If one is miserable enough to be tracking the trajectory of Greek manufacturing production she/he may have noticed that after a headfake in late 2012 – early 2013, when the 6-month moving average of the manufacturing production index slipped into positive territory, it dipped right into the abyss again.
If someone adds the respective indices for
Spain, Portugal and EU28 into the mix one thing that becomes eerily obvious is
that at the same time that all others rebound, we plunge.
source: Eurostat, own calculations |
An easy conclusion out of that would be that
Greek manufacturers, despite the collapse in domestic demand, remain
desperately inward-oriented. Some others would claim that the lack of financing
or high energy cost (both prevalent stories in Greek mainstream media) is to
blame. Usually though truth lies somewhere in the middle. But we’ll come back
to that later.
If one takes into consideration the fact that
aggregate indices can conceal huge divergences among their components, a good
question would be if the spike of the manufacturing production index observed
earlier this year was even an actual spike or if it was driven by a few
index-heavy sectors while the underlying conditions was still dire. If that was
the case then the fact that production plunged again should be no surprise.
I think that a relatively straightforward way
to gauge this is to find out how many sectors where in expansion each month
(disregarding for now the different weight that different sectors may have).

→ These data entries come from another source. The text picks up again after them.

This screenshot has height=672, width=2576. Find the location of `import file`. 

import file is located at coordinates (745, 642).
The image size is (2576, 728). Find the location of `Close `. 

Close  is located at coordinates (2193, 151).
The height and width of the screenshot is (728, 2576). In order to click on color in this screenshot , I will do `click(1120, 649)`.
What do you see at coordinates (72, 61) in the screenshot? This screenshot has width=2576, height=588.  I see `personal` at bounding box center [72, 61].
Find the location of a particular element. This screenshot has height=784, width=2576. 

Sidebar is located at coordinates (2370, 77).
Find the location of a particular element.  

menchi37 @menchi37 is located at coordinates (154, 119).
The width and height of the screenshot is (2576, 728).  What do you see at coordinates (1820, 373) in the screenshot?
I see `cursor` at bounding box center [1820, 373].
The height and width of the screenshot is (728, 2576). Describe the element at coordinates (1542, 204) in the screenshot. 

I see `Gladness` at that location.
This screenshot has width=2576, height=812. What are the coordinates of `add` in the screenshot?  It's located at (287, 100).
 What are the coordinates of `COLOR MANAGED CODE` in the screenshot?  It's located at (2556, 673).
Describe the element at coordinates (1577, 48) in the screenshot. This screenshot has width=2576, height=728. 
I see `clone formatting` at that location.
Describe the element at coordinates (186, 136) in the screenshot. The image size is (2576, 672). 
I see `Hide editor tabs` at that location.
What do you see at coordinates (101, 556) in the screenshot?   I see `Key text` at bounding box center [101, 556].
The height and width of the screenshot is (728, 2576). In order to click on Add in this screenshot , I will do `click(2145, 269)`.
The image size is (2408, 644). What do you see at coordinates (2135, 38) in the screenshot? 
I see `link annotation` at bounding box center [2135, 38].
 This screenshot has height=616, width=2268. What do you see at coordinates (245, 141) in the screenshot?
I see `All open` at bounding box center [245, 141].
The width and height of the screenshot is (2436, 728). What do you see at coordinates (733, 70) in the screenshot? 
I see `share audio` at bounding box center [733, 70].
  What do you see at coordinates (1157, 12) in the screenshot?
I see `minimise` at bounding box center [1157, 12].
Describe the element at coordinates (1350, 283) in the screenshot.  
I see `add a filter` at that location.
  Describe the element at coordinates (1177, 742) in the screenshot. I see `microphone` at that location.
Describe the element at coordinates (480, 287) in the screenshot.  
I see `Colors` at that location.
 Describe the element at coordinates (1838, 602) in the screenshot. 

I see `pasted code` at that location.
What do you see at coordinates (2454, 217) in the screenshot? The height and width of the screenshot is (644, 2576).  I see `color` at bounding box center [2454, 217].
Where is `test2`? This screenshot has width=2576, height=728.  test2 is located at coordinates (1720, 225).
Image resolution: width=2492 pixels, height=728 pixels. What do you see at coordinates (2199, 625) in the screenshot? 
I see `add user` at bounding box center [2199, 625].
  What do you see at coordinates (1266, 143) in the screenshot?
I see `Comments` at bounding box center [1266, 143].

The total number of sectors in this classification is 15. I think that
comparing the situation in Greece with that of Spain and Portugal would help us
to draw some conclusions but since data for Portugal were spotty, we have to do
with just Spain (re Spain, the last couple of months, namely Oct and Nov a couple
of sectors lacked data but that doesn’t alter the conclusion-reaching here).
Here is the chart.
source: Eurostat, own calculations |
Manufacturing in Spain was in expansion on
September and November of 2013, while in Greece in August, October and December
of 2012, as well as March, April and June of 2013. Common sense has it that
during the first few months of expansion the sector will be dragging its feet
out of recession with fewer sub-sectors on the rise while the expansion will pick
up pace as and if the rise in production persists. True to that, in Greece,
more sectors were in expansion in 2013 than 2012 but they were still far fewer
than those in the very first months of the rebound in Spain. Meaning, in my book,
that Greek manufacturing cannot be said that it was in expansion these months
but that it was merely trying to form a base and stabilize (and not with
particular success as it appears).
I think it’s time to come back to the question
I posed earlier in the post. Why can’t Greek manufacturing catch a break?
One reason cited often enough is the lack of
financing. The DG ECFIN survey about Industry offers some insight on that.
source: DG ECFIN |
The % of respondents citing financial problems
as the main reason limiting production is rising fast in Greece, at the same time
when it appears to be dropping in Spain and Portugal. So that argument holds
some water.
At the same time the % of respondents choosing
another answer to the very same question is rather interesting.
source: Eurostat, own calculations |
source: DG ECFIN |
The Spanish and Greek manufacturing sectors
have suffered an almost equal collapse when compared to the 2008 level but the
% of Greek firms participating in the survey who claim that they are happy with
the present situation is considerably higher than the respective figure for
Spain. Could this mean that a sizeable
chunk of Greek manufacturers are still happy with just shooting for the
internal market?
Another problem often cited in Greek media are
high natural gas prices and especially for firms in the highest consumption
bracket.
Natural gas prices for top-bracket consumers in
Greece are indeed among the highest in the EU28. So we can chalk up one more
obstacle in the Greek manufacturers’ quest for survival.
source: Eurostat, own calculations |
The reason that this is the case though is not
the tax burden as it is widely believed but rather the net natural gas prices
that Greece is charged with. What room is there for these to be adjusted
downwards through re-negotiation is anyone’s guess.
Time to wrap this up. Mainstream media pepper us
with various reasons why Greek manufacturing cannot catch a break. Some of
these are legitimate and others should be taken with a pinch of salt. It always
comes back to a couple of facts though, the adjustment process has started off a very low base and a change in mentality is badly needed and this is
where adjustment is even slower, if any.
P.S. It is interesting to add a little twist to
the debate about natural gas prices that Greek manufacturers are charged with. The
lower a country’s produce value added component is the more adverse the impact
of gas prices charged.
source: Eurostat, own calculations |
Considering the multiple of headline
productivity figure for Greek manufacturing to the price for top-bracket natural
gas consumers, Greece falls to the middle of the relative table. Using that
yardstick, the most expensive natural gas on that basis is paid by Portugal.
(I know that this is a very crude measure and
given the financial stress that Greek firms are under it may underestimate the
impact of natural gas prices paid but it still is significant).